# About this task
The lines from the one holding "Click Back in the Add LoRaWAN Device dialog" through the end of the records below are to be written out exactly, and nothing else; pictures are to be left out.

Screenshot grounding data
=== Begin Enclosure ===
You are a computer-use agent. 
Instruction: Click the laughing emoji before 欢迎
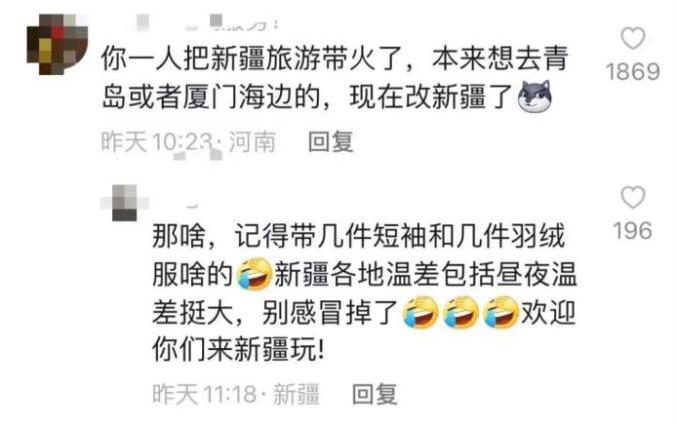click(x=501, y=312)

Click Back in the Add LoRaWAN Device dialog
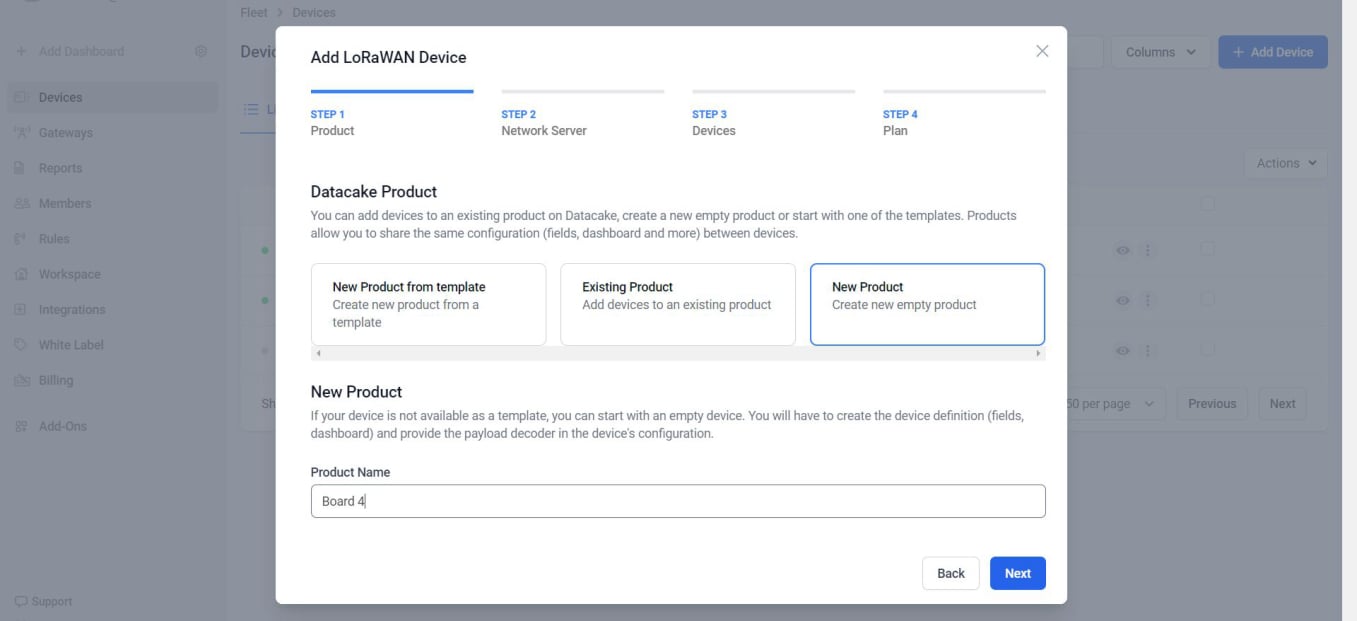pos(949,573)
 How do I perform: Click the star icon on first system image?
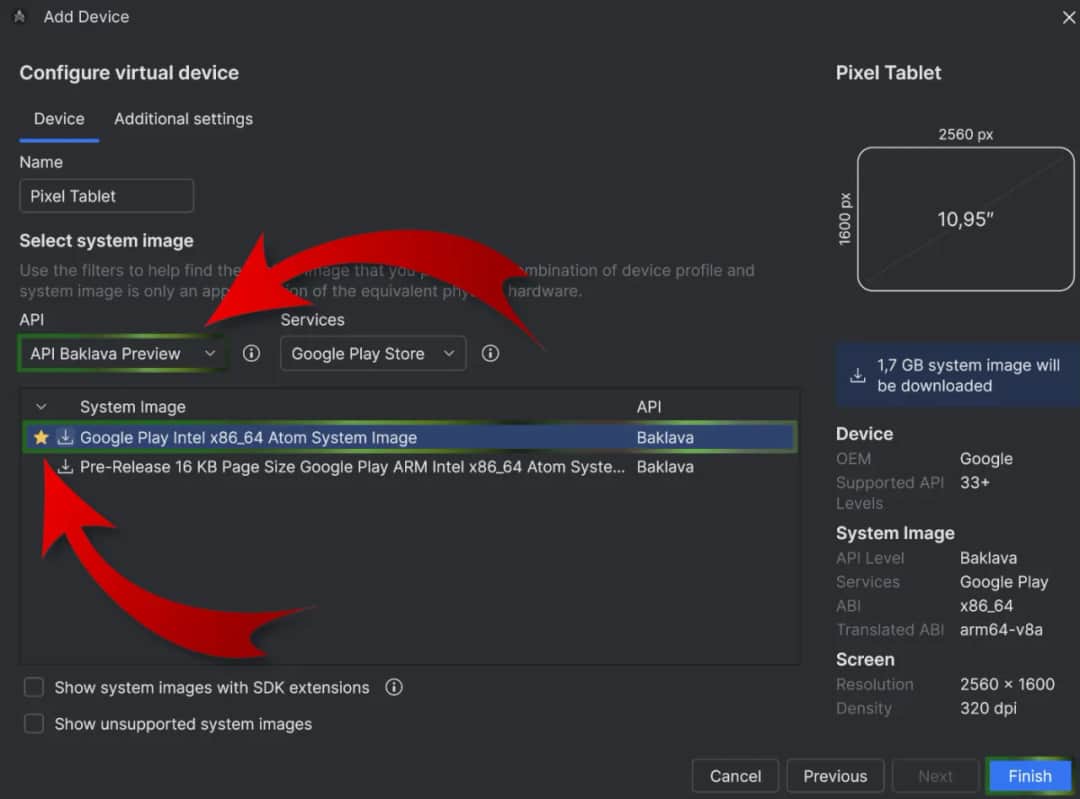(41, 437)
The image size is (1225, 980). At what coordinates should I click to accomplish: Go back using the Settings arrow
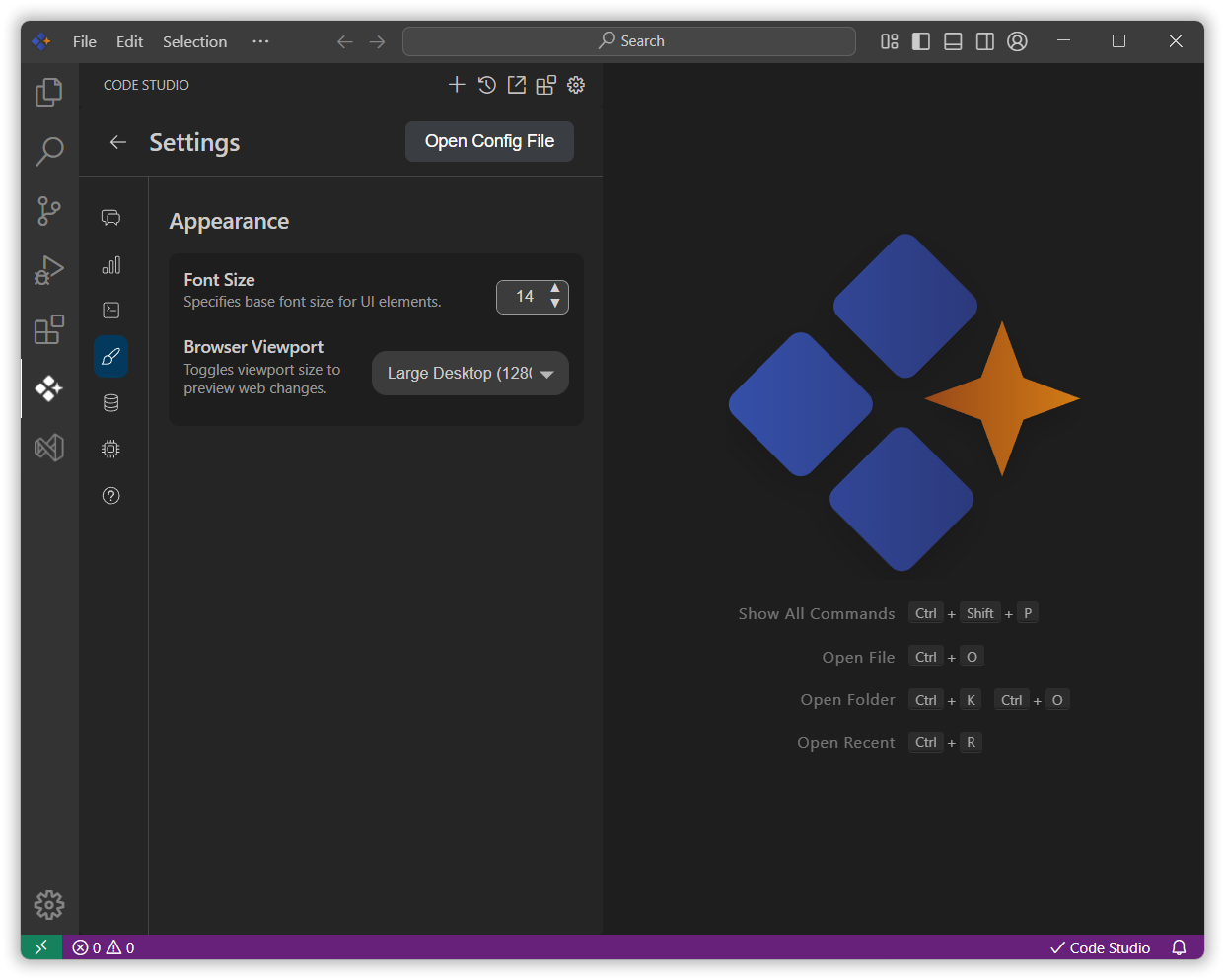click(x=118, y=142)
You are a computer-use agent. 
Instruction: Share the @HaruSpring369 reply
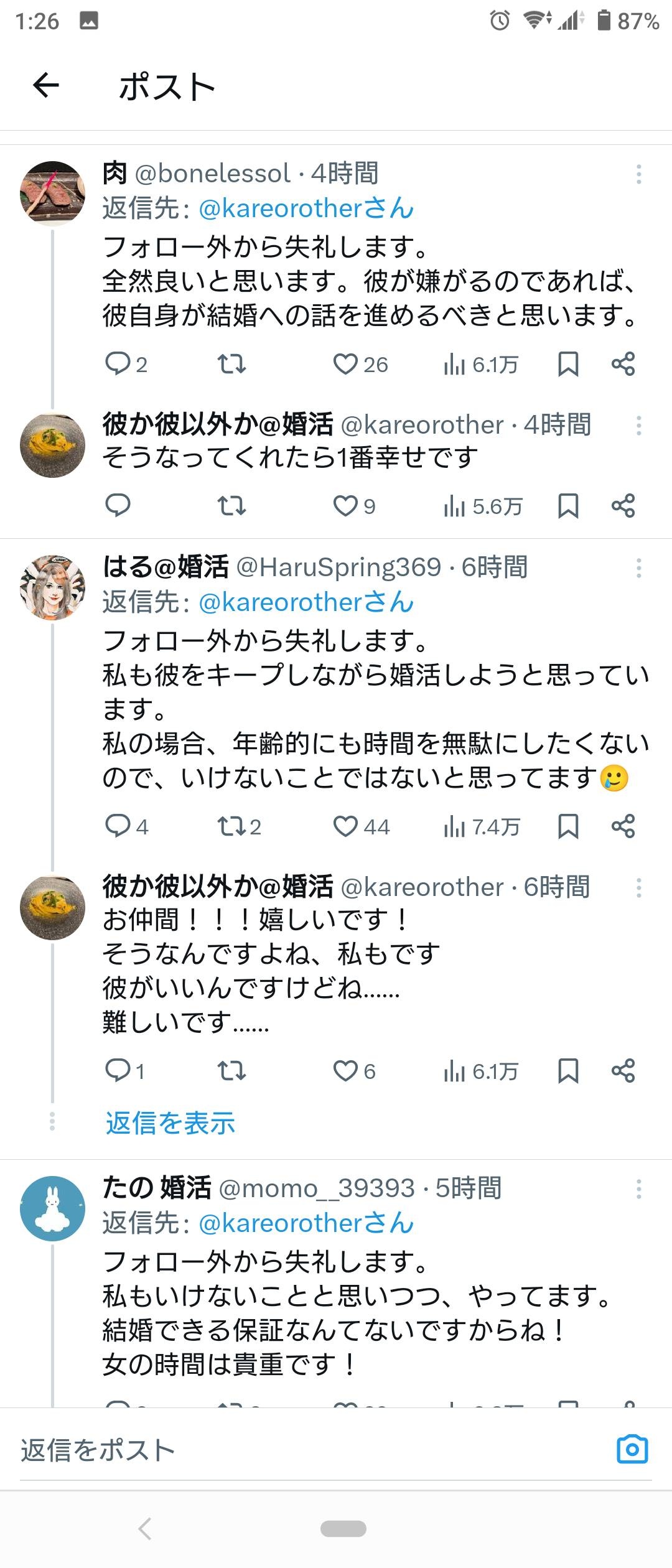[x=623, y=826]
=== End Enclosure ===
# Solution to the problem
Click Back in the Add LoRaWAN Device dialog
pos(949,573)
 How do I perform: Click the star icon on first system image?
(41, 437)
The image size is (1225, 980). At what coordinates should I click to accomplish: Go back using the Settings arrow
click(x=118, y=142)
You are a computer-use agent. 
Instruction: Share the @HaruSpring369 reply
[x=623, y=826]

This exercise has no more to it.